One way to make this shift at your organization is to change the use case, and even the stakeholder messaging, from “innovation” to “engagement.” Leveraging softer types of challenges—that ask questions such as “How do we remove barriers to productivity?” or “What would help you get your job done?”—can be a real accelerator to collaboration. You are, in essence, increasing the chances of offering a way for each employee, partner, or customer to be involved.
Innovation strategy and engagement are not mutually exclusive. You can’t have a truly innovative culture without the buy-in of all stakeholders—and most importantly, your crowd—no matter who they are. As innovation has swept through organizations over the last decade, leaders have become complacent that innovation exercises focused on new products or services are enough. And yet, a company’s employees are often capable of so much more—especially when it comes to surfacing and solving customer problems.

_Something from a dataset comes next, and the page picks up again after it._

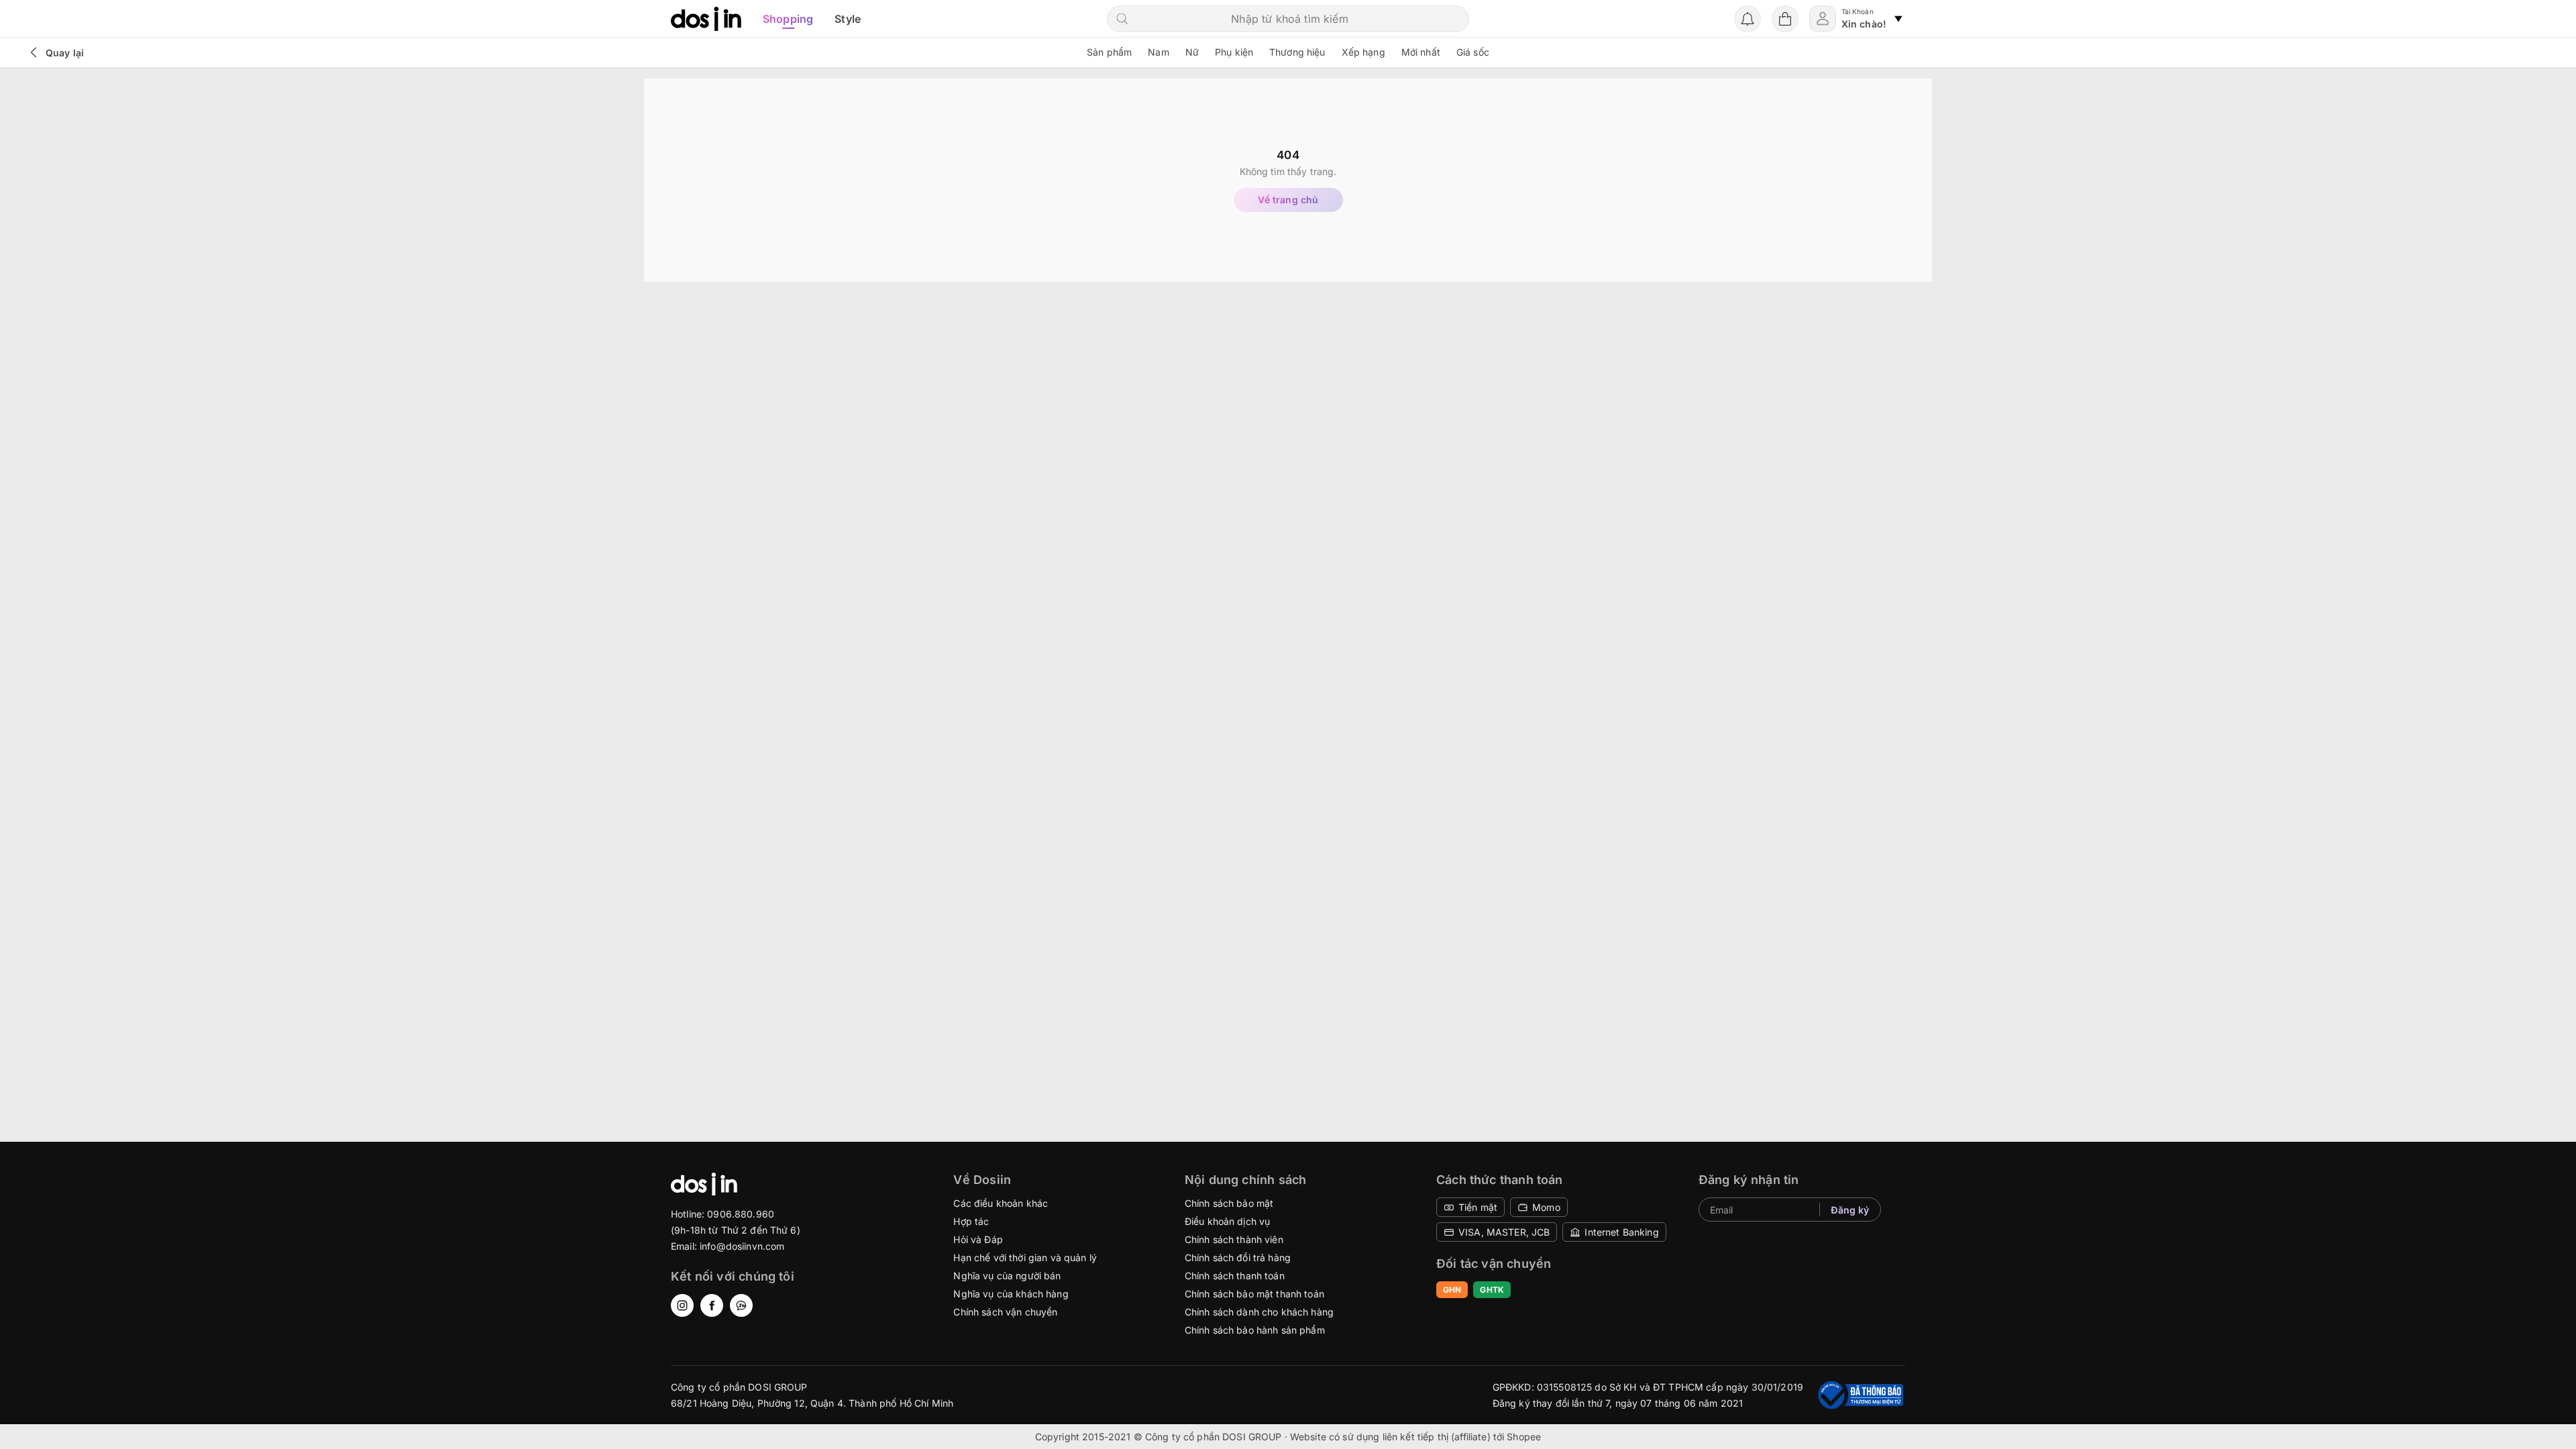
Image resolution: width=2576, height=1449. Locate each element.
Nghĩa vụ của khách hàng (1010, 1293)
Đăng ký (1850, 1210)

Adapting your innovation program to tap into the “front line” means that employee engagement takes a different form. You might reference problem identification, “bug bears,” or voice of the customer in your communications. This changes the perception across all stakeholder groups: Now they’re solving immediate problems for their customers and rising to meet opportunity as it appears, instead of just generating ideas.
While it’s not the same approach as finding the next billion-dollar idea for your company, challenges that seek to solve problems for customers provide what every innovation program requires—impact. They also tend to involve different areas of the company—like operations, human resources, and customer care—that may not typically be involved in product-focused innovation programs.

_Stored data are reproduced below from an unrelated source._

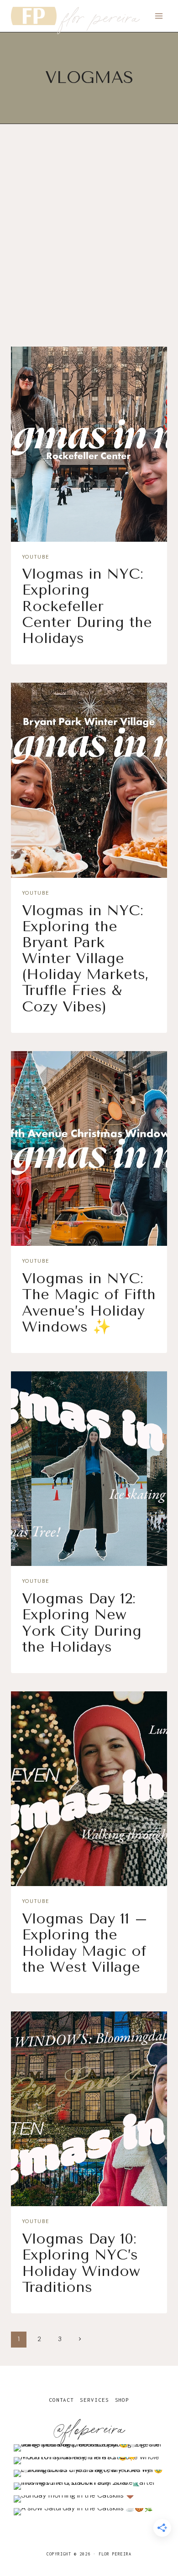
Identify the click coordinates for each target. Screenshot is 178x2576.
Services (94, 2400)
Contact (61, 2400)
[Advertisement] (89, 243)
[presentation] (89, 444)
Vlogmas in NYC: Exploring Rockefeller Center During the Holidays (87, 606)
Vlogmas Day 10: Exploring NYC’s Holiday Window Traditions (81, 2263)
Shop (122, 2400)
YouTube (35, 557)
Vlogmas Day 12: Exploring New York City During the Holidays (81, 1622)
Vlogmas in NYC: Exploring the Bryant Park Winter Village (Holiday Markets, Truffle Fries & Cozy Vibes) (85, 958)
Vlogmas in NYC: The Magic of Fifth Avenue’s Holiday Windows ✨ (89, 1302)
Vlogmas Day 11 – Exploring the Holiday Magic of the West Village (85, 1942)
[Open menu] (158, 16)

This is the really clever part of turning the perception of innovation on its head. The innovators I talked with described that offering different types of engagement to senior leaders immediately changed the value proposition for their programs. All of a sudden, they were no longer tied to long-term, high-risk innovation projects.
Instead, they were able to show tangible value much earlier by capturing ideas that improved their organization’s NPS score or generating ideas that reduce employee churn. These types of ideas offer much more agility when it comes to execution, and ultimately, much more impact for the company. Even more importantly, more of them can be delivered at a faster pace.
When you involve more brains in more diverse types of challenge, you significantly increase your probability of finding a winning idea. You’re able to spot ideas, problems, and opportunities much quicker by leveraging the diversity of thought. All of this enables you to show the value of your innovation program much sooner than if you had to wait on a long-term project.
While it’s true that innovation management is about finding the next breakthrough product or service at your organization, it’s also more than that. You need to continually tap into the collective intelligence of your employees and create an innovation culture. And when you listen to different perspectives, you can provide leadership with something that is far more valuable than “being an innovative company”—you’ll be uncovering real customer problems and generating front-line ideas on how to solve them.